We consider the rICGK ≧ 0.05 criterion to be more expansive than Makuuchi’s criteria because 29 study patients who did not meet Makuuchi’s criteria did meet the rICGK ≧ 0.05 criterion. Although these patients tended to have poorer postoperative outcomes than patients who did meet Makuuchi’s criteria, this difference was not significant. How far we can expand the indications for hepatectomy is controversial. Iguchi and colleagues reported results of hepatectomy for HCC based on the criterion of rICGK more than 0.03 [8]. In their study, patients whose rICGK was less than 0.05 had a significantly higher incidence and greater severity of PHLF than patients whose rICGK was more than 0.05. However, these two groups did not differ significantly in perioperative mortality or long-term oncological outcomes.

Patients with lower rICGK have a higher operative risk. However, because hepatectomy is the only potentially curative treatment modality for many liver malignancies, it is difficult to determine the optimal operative risk. The appropriate lower limit for rICGK may be different according to the underlying disease; we had too few patients in this study to assess this possibility.

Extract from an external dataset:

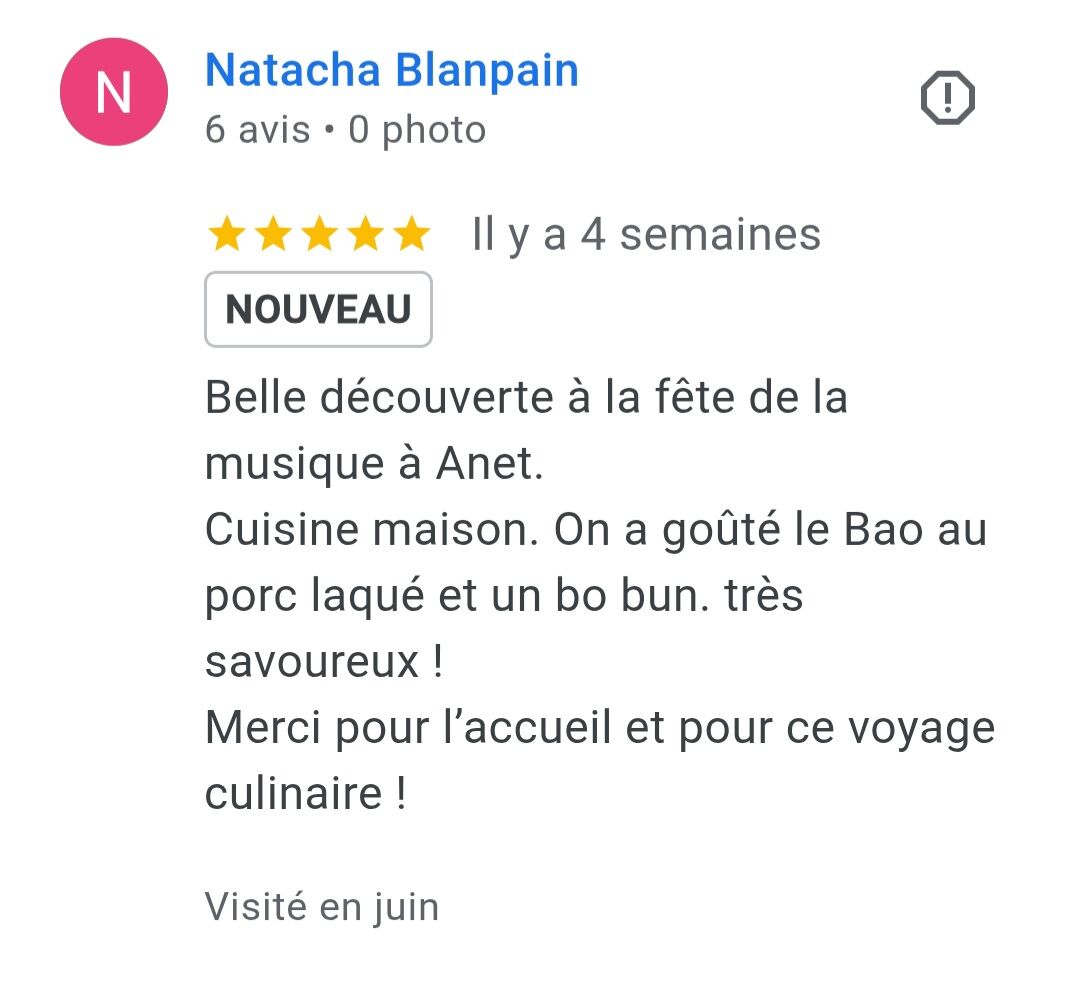Report this review using the exclamation icon
Image resolution: width=1080 pixels, height=997 pixels.
(948, 98)
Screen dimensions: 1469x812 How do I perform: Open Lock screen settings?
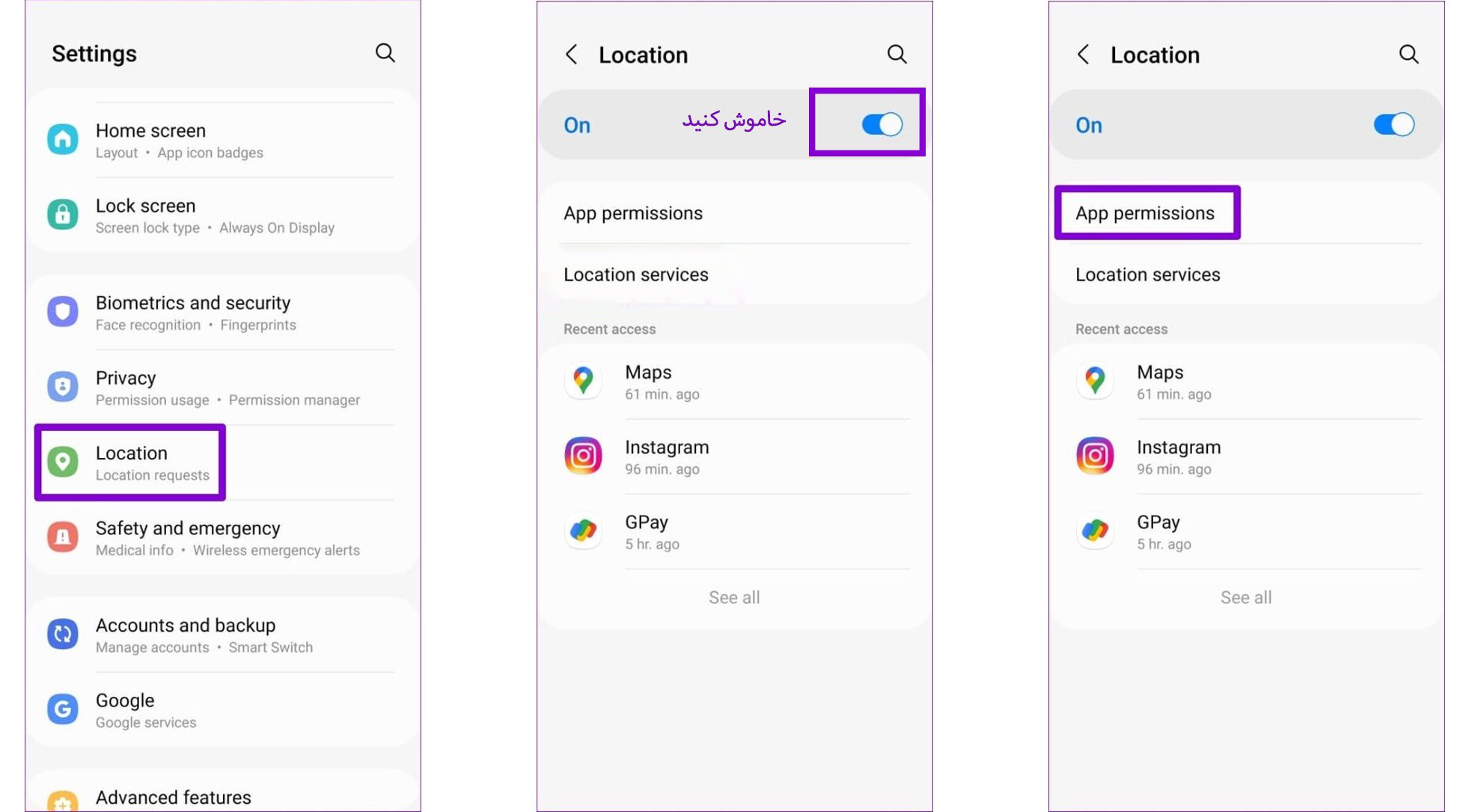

In 2011, PHLF grading was proposed by the ISGLF. Since then, cross-sectional research on PHLF has become possible and such studies are increasingly being performed. Further accumulation of data and prospective studies investigating criteria for hepatectomy are expected.

This study has several limitations. It was a retrospective study and factors such as performance status and comorbidities were considered when assessing operative indications. Thus, some poor risk patients may have been excluded. The small sample size resulted in low statistical power for rare morbidities such as PHLF Grade C.

In conclusion, the rICGK ≧ 0.05 criterion is a sufficiently broad and safe criterion for selecting patients with various diseases for hepatectomy.

Competing Interests

None of the authors have any conflict of interests to declare.